INPUT DATA:

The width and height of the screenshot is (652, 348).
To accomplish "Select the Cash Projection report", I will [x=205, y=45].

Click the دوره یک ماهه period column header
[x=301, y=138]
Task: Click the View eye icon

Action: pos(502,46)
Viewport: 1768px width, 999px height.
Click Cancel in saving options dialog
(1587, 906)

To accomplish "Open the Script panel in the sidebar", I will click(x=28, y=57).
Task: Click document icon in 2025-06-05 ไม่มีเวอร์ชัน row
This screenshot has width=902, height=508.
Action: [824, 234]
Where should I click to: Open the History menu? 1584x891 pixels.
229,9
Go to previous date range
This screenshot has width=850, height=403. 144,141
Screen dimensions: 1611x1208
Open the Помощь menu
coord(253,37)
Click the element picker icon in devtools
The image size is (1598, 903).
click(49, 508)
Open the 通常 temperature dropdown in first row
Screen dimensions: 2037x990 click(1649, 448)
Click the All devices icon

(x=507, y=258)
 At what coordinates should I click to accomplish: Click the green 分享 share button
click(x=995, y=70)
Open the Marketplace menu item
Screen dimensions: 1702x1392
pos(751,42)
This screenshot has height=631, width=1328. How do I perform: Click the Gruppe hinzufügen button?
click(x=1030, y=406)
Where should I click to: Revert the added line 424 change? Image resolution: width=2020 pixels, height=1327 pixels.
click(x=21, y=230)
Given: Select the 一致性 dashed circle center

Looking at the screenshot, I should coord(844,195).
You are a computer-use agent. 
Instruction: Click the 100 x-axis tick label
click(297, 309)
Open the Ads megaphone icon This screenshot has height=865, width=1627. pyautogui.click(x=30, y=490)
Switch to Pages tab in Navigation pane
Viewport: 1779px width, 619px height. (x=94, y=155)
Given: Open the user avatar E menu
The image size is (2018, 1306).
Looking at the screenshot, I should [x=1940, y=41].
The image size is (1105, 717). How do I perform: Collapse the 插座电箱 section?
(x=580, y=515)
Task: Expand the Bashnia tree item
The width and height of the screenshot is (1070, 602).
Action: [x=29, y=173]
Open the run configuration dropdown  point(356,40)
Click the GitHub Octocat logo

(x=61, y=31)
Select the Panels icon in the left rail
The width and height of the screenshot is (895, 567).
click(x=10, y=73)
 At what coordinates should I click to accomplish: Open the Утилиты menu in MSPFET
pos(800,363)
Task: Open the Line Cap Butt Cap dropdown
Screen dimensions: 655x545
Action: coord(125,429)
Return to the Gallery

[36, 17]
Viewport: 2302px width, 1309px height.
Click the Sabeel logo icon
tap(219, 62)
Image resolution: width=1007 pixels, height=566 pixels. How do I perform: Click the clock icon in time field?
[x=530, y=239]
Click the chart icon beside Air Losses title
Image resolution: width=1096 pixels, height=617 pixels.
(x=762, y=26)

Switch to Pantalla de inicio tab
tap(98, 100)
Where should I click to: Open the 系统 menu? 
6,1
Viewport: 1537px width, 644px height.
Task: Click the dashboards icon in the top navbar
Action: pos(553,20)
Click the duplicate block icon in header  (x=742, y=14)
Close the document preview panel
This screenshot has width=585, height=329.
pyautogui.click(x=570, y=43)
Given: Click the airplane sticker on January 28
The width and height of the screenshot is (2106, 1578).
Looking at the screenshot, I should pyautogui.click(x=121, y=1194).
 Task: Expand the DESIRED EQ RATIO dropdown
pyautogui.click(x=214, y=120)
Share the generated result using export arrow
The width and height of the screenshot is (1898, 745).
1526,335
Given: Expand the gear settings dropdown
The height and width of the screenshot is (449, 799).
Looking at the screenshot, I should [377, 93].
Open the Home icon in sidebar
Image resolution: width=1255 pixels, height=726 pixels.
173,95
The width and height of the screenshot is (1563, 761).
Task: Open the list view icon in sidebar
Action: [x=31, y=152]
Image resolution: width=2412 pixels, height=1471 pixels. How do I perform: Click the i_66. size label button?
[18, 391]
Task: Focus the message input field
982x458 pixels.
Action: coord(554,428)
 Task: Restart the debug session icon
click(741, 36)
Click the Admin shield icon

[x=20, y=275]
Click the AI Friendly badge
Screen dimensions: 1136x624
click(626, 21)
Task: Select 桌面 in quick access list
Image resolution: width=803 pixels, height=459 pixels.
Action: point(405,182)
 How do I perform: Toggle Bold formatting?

EXERCISE DETAILS:
Taking the entries above, write out exactly each line from the one holding "Click Cancel in saving options dialog" to the one holding "Screen dimensions: 1611x1208", both included, and stop there.

ANSWER TO THIS PROBLEM:
Click Cancel in saving options dialog
(1587, 906)

To accomplish "Open the Script panel in the sidebar", I will click(x=28, y=57).
Task: Click document icon in 2025-06-05 ไม่มีเวอร์ชัน row
This screenshot has width=902, height=508.
Action: [824, 234]
Where should I click to: Open the History menu? 1584x891 pixels.
229,9
Go to previous date range
This screenshot has width=850, height=403. 144,141
Screen dimensions: 1611x1208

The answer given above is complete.